Genentech (RO, ROG; RHHBY) collaborates with NVIDIA to leverage AI for drug discovery and development. The multi-year strategic research collaboration aims to accelerate the delivery of novel therapies and medicines to people by transforming AI models and algorithms into a next-generation AI platform.

Roche (SIX: RO, ROG; OTCQX: RHHBY) launches the LightCycler PRO System, an advanced qPCR technology designed for clinical diagnostics and research. The system aims to advance personalized healthcare and support outbreak readiness, offering agility and flexibility for translational research and diagnostics. It utilizes gold standard technology for quality, precision, and reliability, critical for accurate patient diagnosis and clinical decisions.

Roche (SIX: RO, ROG; OTCQX: RHHBY) launches Elecsys Anti-HEV IgM and Elecsys Anti-HEV IgG immunoassays for hepatitis E virus (HEV) infections, contributing to global disease management. The tests aid in timely diagnosis, treatment, and surveillance, aligning with WHO's Essential Diagnostics List. They support patient care, disease burden estimation, and outbreak management, providing results in 18 minutes.

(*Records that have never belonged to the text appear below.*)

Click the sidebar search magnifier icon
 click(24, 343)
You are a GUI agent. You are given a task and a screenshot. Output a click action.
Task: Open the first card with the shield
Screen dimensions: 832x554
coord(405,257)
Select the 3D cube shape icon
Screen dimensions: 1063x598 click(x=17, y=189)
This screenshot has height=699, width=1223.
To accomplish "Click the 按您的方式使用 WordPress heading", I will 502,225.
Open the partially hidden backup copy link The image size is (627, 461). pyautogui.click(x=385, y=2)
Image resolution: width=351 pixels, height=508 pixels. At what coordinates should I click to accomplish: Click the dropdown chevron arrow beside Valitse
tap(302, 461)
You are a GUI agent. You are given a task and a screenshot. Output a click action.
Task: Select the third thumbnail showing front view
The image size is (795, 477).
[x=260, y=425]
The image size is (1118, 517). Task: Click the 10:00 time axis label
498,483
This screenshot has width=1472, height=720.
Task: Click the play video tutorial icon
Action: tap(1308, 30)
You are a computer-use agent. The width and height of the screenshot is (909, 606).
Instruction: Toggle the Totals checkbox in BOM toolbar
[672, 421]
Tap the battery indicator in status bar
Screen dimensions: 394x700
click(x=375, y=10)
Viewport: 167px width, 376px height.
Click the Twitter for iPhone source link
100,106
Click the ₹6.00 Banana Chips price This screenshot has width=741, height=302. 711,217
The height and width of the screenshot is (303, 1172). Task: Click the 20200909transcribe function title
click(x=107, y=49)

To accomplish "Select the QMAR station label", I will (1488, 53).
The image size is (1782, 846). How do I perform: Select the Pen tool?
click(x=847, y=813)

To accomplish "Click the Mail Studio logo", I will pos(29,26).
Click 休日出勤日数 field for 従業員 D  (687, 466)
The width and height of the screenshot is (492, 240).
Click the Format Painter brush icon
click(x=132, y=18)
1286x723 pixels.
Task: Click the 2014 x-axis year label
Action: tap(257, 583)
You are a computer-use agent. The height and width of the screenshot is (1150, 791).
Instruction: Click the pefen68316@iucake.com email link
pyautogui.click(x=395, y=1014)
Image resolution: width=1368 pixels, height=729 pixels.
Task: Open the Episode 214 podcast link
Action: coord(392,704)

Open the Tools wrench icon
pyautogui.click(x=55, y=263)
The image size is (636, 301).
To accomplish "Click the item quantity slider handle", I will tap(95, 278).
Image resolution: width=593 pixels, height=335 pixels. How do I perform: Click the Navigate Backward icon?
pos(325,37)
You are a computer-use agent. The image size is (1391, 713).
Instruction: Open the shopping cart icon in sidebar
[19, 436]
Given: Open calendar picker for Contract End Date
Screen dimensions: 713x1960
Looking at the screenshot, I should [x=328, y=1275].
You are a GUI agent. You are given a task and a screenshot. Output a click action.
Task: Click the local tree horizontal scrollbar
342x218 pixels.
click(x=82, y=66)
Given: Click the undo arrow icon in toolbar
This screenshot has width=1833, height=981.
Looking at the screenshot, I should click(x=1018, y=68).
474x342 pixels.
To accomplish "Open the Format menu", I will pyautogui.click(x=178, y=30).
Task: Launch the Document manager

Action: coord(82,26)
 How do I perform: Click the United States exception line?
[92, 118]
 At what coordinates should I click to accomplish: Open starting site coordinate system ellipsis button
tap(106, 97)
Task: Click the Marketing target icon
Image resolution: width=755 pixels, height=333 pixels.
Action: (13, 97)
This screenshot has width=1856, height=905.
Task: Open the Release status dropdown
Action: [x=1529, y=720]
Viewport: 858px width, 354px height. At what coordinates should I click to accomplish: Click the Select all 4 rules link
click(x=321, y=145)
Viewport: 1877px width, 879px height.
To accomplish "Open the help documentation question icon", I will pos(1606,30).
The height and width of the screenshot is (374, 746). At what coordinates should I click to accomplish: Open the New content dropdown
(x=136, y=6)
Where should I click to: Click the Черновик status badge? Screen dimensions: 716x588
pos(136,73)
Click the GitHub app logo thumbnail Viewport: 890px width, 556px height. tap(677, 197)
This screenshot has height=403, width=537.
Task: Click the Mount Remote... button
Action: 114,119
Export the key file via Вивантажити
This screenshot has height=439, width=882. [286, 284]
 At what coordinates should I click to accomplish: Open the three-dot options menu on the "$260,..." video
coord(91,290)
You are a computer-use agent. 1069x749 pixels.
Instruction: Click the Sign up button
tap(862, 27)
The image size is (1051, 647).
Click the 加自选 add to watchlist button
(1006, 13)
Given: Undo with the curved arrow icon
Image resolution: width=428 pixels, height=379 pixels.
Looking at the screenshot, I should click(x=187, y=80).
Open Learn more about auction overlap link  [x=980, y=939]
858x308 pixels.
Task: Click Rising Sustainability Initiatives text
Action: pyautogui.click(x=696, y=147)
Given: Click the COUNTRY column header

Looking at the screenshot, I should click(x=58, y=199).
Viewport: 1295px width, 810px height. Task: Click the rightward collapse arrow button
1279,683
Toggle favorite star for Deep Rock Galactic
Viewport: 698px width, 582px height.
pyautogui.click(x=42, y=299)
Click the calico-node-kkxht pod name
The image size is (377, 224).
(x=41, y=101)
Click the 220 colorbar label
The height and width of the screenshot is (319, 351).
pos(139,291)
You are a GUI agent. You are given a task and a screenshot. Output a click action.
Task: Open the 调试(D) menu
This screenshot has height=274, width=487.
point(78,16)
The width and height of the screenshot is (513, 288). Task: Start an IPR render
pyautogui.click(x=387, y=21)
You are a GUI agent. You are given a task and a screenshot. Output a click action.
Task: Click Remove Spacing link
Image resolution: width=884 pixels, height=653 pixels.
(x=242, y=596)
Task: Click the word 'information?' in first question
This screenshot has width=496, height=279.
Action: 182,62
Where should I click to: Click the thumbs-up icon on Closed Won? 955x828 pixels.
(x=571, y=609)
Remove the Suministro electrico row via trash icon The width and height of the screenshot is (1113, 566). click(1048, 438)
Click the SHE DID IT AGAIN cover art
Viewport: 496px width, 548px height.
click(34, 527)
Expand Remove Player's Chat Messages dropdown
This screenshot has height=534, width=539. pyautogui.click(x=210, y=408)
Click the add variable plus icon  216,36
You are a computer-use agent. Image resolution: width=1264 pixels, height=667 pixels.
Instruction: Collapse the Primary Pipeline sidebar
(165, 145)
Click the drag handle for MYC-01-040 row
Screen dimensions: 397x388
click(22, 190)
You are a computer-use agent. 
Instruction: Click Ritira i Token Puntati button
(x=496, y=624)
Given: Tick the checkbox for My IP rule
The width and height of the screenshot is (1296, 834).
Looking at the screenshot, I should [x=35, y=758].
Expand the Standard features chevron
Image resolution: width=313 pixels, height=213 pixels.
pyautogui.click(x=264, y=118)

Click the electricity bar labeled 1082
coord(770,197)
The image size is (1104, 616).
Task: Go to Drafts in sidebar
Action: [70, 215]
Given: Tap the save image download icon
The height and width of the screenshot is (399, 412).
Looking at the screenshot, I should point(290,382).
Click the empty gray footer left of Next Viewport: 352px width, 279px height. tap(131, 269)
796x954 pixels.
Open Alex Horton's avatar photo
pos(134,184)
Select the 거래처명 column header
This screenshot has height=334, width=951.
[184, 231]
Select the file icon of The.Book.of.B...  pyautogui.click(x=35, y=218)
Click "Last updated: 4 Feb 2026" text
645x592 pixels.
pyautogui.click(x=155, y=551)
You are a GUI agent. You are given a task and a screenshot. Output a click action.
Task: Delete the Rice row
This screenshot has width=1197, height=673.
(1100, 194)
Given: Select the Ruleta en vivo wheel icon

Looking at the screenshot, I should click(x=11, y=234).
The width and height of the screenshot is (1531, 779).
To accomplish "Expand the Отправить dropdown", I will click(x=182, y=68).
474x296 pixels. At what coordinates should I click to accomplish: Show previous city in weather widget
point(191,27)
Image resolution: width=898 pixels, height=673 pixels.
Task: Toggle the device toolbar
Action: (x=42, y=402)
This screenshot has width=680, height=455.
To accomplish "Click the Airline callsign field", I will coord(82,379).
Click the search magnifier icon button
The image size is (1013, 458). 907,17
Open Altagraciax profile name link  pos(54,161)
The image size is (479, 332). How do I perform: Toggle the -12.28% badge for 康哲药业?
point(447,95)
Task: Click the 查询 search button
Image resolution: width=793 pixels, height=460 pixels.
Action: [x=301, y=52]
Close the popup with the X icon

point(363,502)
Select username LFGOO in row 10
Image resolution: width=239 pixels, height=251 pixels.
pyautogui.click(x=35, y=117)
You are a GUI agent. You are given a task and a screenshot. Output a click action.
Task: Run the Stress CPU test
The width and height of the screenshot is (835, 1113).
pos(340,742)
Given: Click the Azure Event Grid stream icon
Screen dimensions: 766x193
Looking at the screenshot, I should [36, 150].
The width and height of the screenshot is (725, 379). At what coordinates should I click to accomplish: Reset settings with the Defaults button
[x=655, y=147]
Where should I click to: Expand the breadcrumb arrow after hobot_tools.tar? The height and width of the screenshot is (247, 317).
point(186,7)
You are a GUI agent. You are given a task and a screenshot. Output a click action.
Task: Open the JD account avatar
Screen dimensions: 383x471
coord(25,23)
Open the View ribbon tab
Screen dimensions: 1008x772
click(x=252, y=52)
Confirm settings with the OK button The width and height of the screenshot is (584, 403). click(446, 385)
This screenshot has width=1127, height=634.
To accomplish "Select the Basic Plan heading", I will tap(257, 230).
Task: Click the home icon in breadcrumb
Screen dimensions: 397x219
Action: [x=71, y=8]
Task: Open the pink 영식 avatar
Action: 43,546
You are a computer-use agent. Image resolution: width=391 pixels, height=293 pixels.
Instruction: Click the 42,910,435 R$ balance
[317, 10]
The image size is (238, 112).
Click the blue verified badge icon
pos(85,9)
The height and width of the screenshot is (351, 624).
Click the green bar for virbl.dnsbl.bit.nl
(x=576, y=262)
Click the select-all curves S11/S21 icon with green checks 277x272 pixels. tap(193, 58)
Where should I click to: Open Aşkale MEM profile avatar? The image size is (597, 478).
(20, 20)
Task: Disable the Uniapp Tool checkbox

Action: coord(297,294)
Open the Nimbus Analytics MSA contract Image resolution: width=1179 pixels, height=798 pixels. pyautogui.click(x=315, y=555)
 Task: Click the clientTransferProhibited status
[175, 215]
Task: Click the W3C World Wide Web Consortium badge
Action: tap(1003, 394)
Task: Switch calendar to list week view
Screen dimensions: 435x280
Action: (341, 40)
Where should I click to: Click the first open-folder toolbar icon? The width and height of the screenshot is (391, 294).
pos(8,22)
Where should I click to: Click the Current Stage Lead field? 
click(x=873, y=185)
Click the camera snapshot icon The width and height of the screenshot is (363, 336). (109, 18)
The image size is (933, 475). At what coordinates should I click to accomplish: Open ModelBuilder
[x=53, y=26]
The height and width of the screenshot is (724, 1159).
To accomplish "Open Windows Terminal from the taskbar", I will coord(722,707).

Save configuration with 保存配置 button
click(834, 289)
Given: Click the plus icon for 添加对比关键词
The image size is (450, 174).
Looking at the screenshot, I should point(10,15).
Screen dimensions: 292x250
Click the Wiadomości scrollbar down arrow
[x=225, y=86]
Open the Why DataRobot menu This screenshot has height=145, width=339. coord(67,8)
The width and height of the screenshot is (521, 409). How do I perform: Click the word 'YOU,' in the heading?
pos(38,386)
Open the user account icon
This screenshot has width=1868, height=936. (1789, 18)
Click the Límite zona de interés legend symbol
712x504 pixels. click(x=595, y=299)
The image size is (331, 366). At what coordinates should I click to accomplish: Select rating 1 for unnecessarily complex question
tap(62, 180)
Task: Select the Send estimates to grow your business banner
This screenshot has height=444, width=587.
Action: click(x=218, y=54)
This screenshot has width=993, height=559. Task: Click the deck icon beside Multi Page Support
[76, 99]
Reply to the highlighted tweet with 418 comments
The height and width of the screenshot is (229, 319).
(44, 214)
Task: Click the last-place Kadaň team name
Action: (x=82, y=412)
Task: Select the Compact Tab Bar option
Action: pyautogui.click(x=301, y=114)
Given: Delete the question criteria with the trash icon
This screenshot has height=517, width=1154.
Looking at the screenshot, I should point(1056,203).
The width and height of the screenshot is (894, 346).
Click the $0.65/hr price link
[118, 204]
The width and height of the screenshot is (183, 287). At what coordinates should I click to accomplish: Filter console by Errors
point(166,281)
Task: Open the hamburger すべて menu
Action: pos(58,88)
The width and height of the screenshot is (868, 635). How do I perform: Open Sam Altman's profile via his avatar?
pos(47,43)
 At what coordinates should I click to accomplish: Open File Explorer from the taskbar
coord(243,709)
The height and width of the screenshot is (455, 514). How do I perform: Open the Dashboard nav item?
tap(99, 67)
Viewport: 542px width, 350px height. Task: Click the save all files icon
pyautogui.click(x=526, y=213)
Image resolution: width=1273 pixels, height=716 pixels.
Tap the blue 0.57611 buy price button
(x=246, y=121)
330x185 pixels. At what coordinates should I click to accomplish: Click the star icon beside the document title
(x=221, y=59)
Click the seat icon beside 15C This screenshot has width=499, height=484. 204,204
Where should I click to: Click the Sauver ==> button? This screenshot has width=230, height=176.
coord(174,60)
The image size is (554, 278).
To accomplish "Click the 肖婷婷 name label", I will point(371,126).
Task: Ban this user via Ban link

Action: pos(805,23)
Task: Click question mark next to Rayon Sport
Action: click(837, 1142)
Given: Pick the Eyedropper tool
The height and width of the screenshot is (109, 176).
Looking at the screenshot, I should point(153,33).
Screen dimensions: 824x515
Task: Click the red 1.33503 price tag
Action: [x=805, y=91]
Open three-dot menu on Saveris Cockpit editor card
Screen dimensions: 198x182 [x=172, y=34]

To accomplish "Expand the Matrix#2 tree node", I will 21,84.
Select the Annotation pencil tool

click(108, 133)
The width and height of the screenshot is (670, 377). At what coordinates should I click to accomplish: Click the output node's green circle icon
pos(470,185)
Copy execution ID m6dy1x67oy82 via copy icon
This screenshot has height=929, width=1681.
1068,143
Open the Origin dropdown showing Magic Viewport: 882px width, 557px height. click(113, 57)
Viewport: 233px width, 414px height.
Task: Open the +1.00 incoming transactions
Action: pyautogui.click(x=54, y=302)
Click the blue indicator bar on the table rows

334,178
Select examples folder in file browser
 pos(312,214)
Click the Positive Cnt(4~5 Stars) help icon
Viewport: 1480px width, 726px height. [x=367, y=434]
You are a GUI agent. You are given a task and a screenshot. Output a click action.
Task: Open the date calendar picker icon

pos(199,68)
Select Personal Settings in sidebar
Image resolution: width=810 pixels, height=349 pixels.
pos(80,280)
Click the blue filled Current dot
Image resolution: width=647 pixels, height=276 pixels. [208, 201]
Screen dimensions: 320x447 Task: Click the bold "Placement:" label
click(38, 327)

Roche (SIX: RO, ROG; OTCQX: RHHBY) announced that the European Medicines Agency’s Committee for Medicinal Products for Human Use (CHMP) has recommended the approval of subcutaneous (SC) Tecentriq® (atezolizumab). Tecentriq SC would be the first injectable PD-(L)1 cancer immunotherapy in the EU, potentially cutting treatment time by approximately 80%. The recommendation is based on pivotal data from the Phase IB/III IMscin001 study, which showed comparable levels of Tecentriq in the blood when administered subcutaneously, and a safety and efficacy profile consistent with the IV formulation. The SC formulation is recommended for all indications in which Tecentriq IV has been previously approved, including certain types of lung, liver, bladder, and breast cancer. The subcutaneous administration offers a faster and more convenient alternative to IV infusion, potentially freeing up time for patients, healthcare teams, and caregivers. Tecentriq SC recently received its first marketing authorization in Great Britain and was developed to provide patients with an alternative to the IV administration of Tecentriq and the potential for treatment outside of the hospital setting. The CHMP's positive opinion brings Roche a step closer to offering the first subcutaneous PD-L1 cancer immunotherapy treatment to patients in the EU.

Roche (SIX: RO, ROG; OTCQX: RHHBY) announced that its Elecsys® Neurofilament Light Chain (NfL) test for Multiple Sclerosis (MS) received Breakthrough Device Designation from the U.S. Food and Drug Administration (FDA). The test aids in detection of disease activity in adults with MS, offering a minimally invasive testing option with the potential to provide patient insights for other neurological conditions. This supports better disease management decisions and addresses significant gaps in access to testing.

Roche announces topline results from the Phase 3 EMBARK study of Elevidys in boys with Duchenne muscular dystrophy aged 4-7 years. Elevidys-treated patients showed improvement in motor function compared to placebo, with statistically significant treatment benefits observed in secondary functional endpoints. No new safety signals were observed. Further evaluation of data is ongoing.

The FDA has approved Vabysmo for the treatment of macular edema following retinal vein occlusion. Vabysmo is the first and only bispecific antibody approved for the eye. The approval is based on positive results from Phase III studies showing early and sustained vision improvements. Vabysmo also demonstrated rapid and robust drying of retinal fluid. Safety results were consistent with previous trials.